### THE PROBLEM
Copy the whole listing below exactly.

*** DATA EXTRACTS Section Begins ***

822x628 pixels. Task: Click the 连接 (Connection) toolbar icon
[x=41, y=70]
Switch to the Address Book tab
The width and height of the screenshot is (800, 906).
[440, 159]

*** DATA EXTRACTS Section Ends ***

### RESPONSE BELOW
822x628 pixels. Task: Click the 连接 (Connection) toolbar icon
[x=41, y=70]
Switch to the Address Book tab
The width and height of the screenshot is (800, 906).
[440, 159]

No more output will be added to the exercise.